● TEXTAUSZUG
⟨

"Vergiss nicht, dass das Leben Schauspiel ist und diese ganze Welt die große Bühne, dass sich im Augenblick die Szenen wandeln und wir dabei als Spieler handeln." heißt es beim großen spanischen Dichter des Barock Francisco Quevedo.
Ornella Reni greift die Metapher aus dem Barock auf, um ihre Weltanschauung zum Ausdruck zu bringen. Ihre 'teatrini storici' gewähren uns Einblicke in das Leben von Menschen und Ereignissen oder Entdeckungen, die für unser Denken und die Entwicklung der abendländischen Kultur entscheidend waren.
Doch Ornella Reni benützt nicht nur die Form der Bühne, sondern setzt auch die verschiedenen Raumdimensionen des Theaters in Szene. Sie inszeniert einen Bühnenraum, den sie plastisch bespielt. Daraus erwächst ein dramatischer, imaginärer Raum, der sich zwar auf unseren kulturellen Hintergrund bezieht, ihn aber übersteigt. Renis 'Bühnen-Bilder' laden den Betrachter ein, sich auf das Reich des Imaginären einzulassen. (Toll fotographiert von Alo Zanetta)
Gleichzeitig ist in Renis theatralen Installationen auch immer der Gedanke präsent, wie prägend das Dispositiv 'Theater' für unsere kulturelle Entwicklung war. Die Ausstellung bringt zu Bewusstsein, wie uns das Verhältnis des Zuschauerraums zum Bühnenraum einer Guckkastenbühne bereits zur Gewohnheit geworden ist. Reni spielt mit der mittlerweile traditionellen Theaterästhetik, dem visuellen Raumschema und der komplexen Bildregie des neuzeitlichen Theaters.

⟩

● AUFGABE A
Von welchem Dichter stammt laut dem Textauszug über Ornella Reni das Zitat am Anfang?

● ERFASSTE DATEN
⟨

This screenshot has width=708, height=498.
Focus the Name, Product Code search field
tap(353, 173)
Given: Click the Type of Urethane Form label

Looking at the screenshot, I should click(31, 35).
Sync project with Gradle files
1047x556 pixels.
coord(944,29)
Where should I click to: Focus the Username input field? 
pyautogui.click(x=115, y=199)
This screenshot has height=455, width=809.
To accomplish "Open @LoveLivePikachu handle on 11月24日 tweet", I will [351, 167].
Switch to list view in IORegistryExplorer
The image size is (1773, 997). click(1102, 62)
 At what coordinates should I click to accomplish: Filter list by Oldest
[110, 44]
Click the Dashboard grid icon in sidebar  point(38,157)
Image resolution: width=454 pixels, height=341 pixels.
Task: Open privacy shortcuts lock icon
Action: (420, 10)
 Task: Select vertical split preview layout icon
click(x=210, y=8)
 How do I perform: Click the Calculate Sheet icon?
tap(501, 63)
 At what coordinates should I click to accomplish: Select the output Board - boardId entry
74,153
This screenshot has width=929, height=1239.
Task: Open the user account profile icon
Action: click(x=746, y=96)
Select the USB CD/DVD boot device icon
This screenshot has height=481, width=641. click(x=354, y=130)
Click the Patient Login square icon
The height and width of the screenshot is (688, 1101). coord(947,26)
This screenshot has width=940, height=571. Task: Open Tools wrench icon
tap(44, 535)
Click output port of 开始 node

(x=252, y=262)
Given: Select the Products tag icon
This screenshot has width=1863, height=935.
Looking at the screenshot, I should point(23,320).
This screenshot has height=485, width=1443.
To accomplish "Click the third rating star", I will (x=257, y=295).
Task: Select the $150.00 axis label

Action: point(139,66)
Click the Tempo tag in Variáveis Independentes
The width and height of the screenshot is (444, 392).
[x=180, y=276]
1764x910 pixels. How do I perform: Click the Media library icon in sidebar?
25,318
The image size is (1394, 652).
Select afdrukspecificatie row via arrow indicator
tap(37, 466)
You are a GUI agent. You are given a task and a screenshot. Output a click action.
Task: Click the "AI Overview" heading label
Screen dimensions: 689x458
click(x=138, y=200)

⟩

● AUFGABE B
Ersetze in den Datensätzen „Oldest“ durch „Newest“ und gib nur die Zeilen ab der Zeile mit „This screenshot has height=455, width=809.“ bis einschließlich der Zeile mit „Looking at the screenshot, I should point(23,320).“ wieder. Alles Übrige bleibt unverändert.

● LÖSUNG A
Von Francisco Quevedo, dem großen spanischen Dichter des Barock.

● LÖSUNG B
This screenshot has height=455, width=809.
To accomplish "Open @LoveLivePikachu handle on 11月24日 tweet", I will [351, 167].
Switch to list view in IORegistryExplorer
The image size is (1773, 997). click(1102, 62)
 At what coordinates should I click to accomplish: Filter list by Newest
[110, 44]
Click the Dashboard grid icon in sidebar  point(38,157)
Image resolution: width=454 pixels, height=341 pixels.
Task: Open privacy shortcuts lock icon
Action: (420, 10)
 Task: Select vertical split preview layout icon
click(x=210, y=8)
 How do I perform: Click the Calculate Sheet icon?
tap(501, 63)
 At what coordinates should I click to accomplish: Select the output Board - boardId entry
74,153
This screenshot has width=929, height=1239.
Task: Open the user account profile icon
Action: click(x=746, y=96)
Select the USB CD/DVD boot device icon
This screenshot has height=481, width=641. click(x=354, y=130)
Click the Patient Login square icon
The height and width of the screenshot is (688, 1101). coord(947,26)
This screenshot has width=940, height=571. Task: Open Tools wrench icon
tap(44, 535)
Click output port of 开始 node

(x=252, y=262)
Given: Select the Products tag icon
This screenshot has width=1863, height=935.
Looking at the screenshot, I should point(23,320).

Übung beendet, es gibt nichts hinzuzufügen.